So they got the tests back then ? said Mambo, and Pishy tried to remember when he had last met Mambo, what he'd already told him.
Sure enough they done the tests and came back to me and says you'll be needing more of them, so they sent me up the town and put wires and all that on me, a whole day I was up there. They had to get the students and them in to have a look cos they says they never saw the likes of it. It's a miracle I've still the power of sight and common sense as well.
Is that what they told you ? said Mambo as Pishy turned to fire another gob into the pale green grass.
They did, and even with the results they've got now they're telling me there's none conclusive or that, the fellas down in London will have to be taking a look as well to make sure before they break the news to me.
So they must have an idea there ?
I think they know more than they tell, but it's the sorting out of all the things that's causing them the difficulty there. Too many ailments in the one body, it's hard to tease them apart if you like.
So that's why you're crying there, said Mambo.
Who said I was crying ? said Pishy, staring up at his larger friend.
I was watching you there before I came across the road. You're an awful man Pishy, an awful man right enough for wearing your heart on the old sleeve.
It's a bit of the hayfever, nothing more, replied Pishy.
Are you sure it's not just cos you've no cash there to buy fags and booze and that ? asked Mambo, and Pishy looked up again, tried to be stern, but the smile was upon him before he knew it and Mambo took the packet of Mayfair from his pocket and flipped open the lid.
Here now, have a fag and we'll talk about it all.
Pishy took out a smoke, let it wobble between his lips as Mambo located his lighter. 

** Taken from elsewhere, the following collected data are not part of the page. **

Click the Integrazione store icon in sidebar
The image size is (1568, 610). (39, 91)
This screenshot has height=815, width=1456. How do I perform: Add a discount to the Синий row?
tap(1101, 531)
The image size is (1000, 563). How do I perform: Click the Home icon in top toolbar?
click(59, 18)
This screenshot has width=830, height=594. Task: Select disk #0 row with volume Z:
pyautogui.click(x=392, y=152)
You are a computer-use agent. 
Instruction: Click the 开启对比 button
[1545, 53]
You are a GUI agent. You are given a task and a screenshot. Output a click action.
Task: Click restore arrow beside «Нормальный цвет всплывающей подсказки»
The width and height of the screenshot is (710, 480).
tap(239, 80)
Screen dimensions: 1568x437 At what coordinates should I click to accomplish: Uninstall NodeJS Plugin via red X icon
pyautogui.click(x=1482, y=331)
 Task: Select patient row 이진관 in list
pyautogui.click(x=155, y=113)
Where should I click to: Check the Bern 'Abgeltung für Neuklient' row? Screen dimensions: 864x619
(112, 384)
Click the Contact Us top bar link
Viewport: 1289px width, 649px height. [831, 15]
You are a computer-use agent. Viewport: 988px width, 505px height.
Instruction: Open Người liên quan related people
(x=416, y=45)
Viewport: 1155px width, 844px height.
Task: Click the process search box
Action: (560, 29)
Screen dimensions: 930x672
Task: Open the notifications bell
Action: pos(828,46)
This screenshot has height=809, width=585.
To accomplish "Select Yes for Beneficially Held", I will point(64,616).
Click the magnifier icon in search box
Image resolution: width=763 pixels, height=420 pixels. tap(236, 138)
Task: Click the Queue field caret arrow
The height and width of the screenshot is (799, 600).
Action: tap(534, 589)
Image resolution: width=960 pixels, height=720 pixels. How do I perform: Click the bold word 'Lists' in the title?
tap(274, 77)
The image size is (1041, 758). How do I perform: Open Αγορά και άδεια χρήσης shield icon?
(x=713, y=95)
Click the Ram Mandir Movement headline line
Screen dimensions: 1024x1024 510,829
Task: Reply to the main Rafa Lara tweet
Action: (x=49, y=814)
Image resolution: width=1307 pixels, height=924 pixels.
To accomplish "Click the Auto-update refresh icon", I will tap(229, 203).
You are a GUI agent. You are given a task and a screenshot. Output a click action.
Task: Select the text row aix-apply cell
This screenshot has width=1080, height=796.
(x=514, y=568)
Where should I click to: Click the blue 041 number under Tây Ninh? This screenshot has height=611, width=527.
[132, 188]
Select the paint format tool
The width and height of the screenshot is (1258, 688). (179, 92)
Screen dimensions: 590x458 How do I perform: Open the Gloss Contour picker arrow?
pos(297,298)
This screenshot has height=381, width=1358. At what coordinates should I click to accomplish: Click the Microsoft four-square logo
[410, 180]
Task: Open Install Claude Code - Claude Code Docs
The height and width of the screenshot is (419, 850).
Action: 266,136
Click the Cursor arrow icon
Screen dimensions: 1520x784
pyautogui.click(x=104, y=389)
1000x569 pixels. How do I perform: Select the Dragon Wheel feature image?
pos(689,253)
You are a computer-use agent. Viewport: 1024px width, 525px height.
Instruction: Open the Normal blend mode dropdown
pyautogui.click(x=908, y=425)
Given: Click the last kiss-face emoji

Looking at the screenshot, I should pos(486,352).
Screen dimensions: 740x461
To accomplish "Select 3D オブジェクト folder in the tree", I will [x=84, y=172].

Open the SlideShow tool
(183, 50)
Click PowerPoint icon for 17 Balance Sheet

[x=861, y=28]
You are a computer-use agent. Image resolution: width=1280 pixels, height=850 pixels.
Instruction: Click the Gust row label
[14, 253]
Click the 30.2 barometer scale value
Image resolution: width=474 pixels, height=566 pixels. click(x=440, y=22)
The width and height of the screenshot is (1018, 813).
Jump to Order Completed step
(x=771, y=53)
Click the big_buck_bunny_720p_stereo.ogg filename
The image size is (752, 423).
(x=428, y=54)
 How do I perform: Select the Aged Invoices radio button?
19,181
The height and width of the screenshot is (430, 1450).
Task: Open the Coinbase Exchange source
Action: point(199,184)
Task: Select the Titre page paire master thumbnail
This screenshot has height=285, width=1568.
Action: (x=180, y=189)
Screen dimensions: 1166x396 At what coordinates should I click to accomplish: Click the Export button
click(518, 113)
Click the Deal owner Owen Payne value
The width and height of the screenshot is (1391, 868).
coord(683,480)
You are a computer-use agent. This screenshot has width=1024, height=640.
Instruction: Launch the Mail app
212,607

The two friends took a couple of puffs each, looked up the road, then down the road, stood up, and started walking towards The Gate. The town clock struck eleven as they reached the door.

So you can't ask her for a tap. Not even a tenner ? said Mambo.
That's right enough said Pishy, she won't talk at all, not to me anyroad. And for all I tried to help the fucker.
Steady now Pishy, that's your beloved there.
I'm not talking about her. The cat. That's the fella caused all the bother in the first place. It's not like I've ever mistreated the thing or grudged it space. I never stopped her having them things, just so long as they're not coming in the bed at night or making a noise I don't much care what they're about.
Was it the expense then ?
Expense of the cat ? I wouldn't know about that. It gets the same to eat as me, maybe a bit more. That's not a bother anyroad, you're as well cooking for three as two I suppose. No, no, it's that carry-on with the rubber band. The cat was out of sorts. Not that I noticed right enough, but she came to me like that last week, she says, Monty's got a problem, I says what's that then, she says I don't know but he's been eating the ends off the curtains and hawking up balls of hair and that. Sure, that's normal for them fellas I says, they're doing that all the time, it's good for them. 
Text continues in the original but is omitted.